--- START Source excerpt ---
# Man Cave Alternative for the Women - "She Sheds"



## SeaBreeze (Apr 9, 2016)

A couple of these look pretty nice to me!   More here. 



> Men need their space. But so too do women. But while men choose to dwell in caves, some women prefer something a little less primitive. Take the She-Shed for example. It's like a Man Cave. Only, well, better.
> 
> Whereas Man Caves are usually a part of the house somehow, say hidden in the basement or the garage or some other equally "manly" place, She-Sheds are typically situated in the garden, away from all that manliness.
> 
> There are no set rules to how a She-Shed should be constructed. Some turn them into reading areas while others use their She-Sheds as craft rooms or even miniature yoga studios.Want a She-Shed but don't know where to begin? Then take a look at the pictures below where you might just find some inspiration. That applies to you too, guys. Go on. Don't worry. We won't tell anyone.


----------



## Shalimar (Apr 9, 2016)

Oooh, SB! Absolutely gorgeous. What woman wouldn't want one, or two? Lol.


----------



## Guitarist (Apr 9, 2016)

Those are lovely!  But I would want mine attached to the house, with a bathroom so I could stay in it for HOURS.

So, I would take my woman cave in or attached to the house, and any resident guy could have his stud shed out in the yard.  Based on road trips with guys, and many other hours spent in their company, I believe they can go for HOURS without needing a bathroom.  Especially when there are plenty of lupine-like plants and trees in the vicinity.


----------



## SeaBreeze (Apr 9, 2016)

I agree, mine would definitely have to be attached to the house just for ease of access and convenience.  :yes:


----------



## fureverywhere (Apr 9, 2016)

I would like to imagine a spare bedroom/bath. Part of the house but access restricted. The bedroom would double as a study/library. White shaggy carpet, purples and pinks and jungle prints. The bathroom would be mine alone. Huge footed bathtub and pristine, so glimmering and clean you could eat in there. 
But between kids and hubby it'll never happen, but you can dream.


----------



## Ameriscot (Apr 10, 2016)

Love them but would need a bathroom.


----------



## ossian (Apr 10, 2016)

What??? Are you lot taking over our sheds too? Is nowhere safe? Sigh......... where can I hide now? 

Next you will be taking our 'man-drawers'. :holymoly:


----------



## Ameriscot (Apr 10, 2016)

ossian said:


> What??? Are you lot taking over our sheds too? Is nowhere safe? Sigh......... where can I hide now?
> 
> Next you will be taking our 'man-drawers'. :holymoly:




Fair is fair!!!


----------



## Falcon (Apr 10, 2016)

Cute Seabreeze.  A little too girly for me.  My garage is MY  "ManCave".


----------



## Arachne (Apr 10, 2016)

They look lovely, I consider my covered back deck my she-cave..swing, couch, flowers galore, telly, radio, bbq and no laughing a fridge.. :sunglass:


----------



## Cookie (Apr 10, 2016)
--- END Source excerpt ---
--- START Data rows ---
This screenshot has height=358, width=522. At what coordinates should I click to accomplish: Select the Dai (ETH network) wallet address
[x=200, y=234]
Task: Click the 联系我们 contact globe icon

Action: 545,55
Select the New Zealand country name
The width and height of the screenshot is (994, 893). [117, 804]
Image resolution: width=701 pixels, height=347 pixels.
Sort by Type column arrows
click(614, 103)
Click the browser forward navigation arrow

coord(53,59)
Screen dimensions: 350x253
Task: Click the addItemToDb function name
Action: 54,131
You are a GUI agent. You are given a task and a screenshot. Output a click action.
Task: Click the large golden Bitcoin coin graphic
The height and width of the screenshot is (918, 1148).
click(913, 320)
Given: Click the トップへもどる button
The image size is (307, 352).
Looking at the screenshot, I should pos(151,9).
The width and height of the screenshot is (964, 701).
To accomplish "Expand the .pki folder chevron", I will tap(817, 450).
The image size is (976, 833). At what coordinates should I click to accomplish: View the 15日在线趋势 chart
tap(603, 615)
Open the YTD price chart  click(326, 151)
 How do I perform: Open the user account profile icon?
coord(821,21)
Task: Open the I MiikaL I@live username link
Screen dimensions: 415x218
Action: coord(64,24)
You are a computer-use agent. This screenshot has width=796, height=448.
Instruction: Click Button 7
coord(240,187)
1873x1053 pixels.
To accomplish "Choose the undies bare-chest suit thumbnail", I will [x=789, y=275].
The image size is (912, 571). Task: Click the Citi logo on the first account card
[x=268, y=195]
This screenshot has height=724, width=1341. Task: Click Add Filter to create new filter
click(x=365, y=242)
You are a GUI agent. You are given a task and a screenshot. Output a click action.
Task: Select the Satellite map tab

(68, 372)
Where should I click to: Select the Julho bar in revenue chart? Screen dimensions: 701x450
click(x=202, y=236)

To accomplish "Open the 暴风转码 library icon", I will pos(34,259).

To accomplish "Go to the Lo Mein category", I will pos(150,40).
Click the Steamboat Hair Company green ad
--- END Data rows ---
→ **Written exercise**: Write the continuation of the forum thread about she sheds from the point where it stops. The entries were drawn from a different source than the thread about she sheds.

→ **Final result**:
Very cute, but I would need something a bit more spacious for art studio space and floor space for yoga with maybe a couch instead of a bed, oh, and a bathroom and small kitchenette all screened in to keep out flying insects.


----------



## NancyNGA (Apr 10, 2016)

The first one is cute.  But the second one---wouldn't like to have to water the roof, and would need to hire a gardener to pull weeds.


----------



## fureverywhere (Apr 10, 2016)

I didn't think about a workshop. Okay next to the purple jungle print bedroom and germ free bathroom would be a workshop for painting and building. All my tools and paints would be organized without being carried off and lost.


----------



## Ruth n Jersey (Apr 10, 2016)

I love the idea. When my daughter got married and moved out I took over her bedroom. Computer, photo albums, books, and a large working area to spread out any projects I might like to work on etc. I found out quick enough a room in the house doesn't work around here. The hubby calls me to watch some bug crawl up branch on the Discovery channel or what are we having for dinner, or look up or print out this or that on the computer. Yes, the She Shed is perfect. If the bathroom is a problem, just bring a bucket with you. Build it as far away from the house as you can get. Worth the effort.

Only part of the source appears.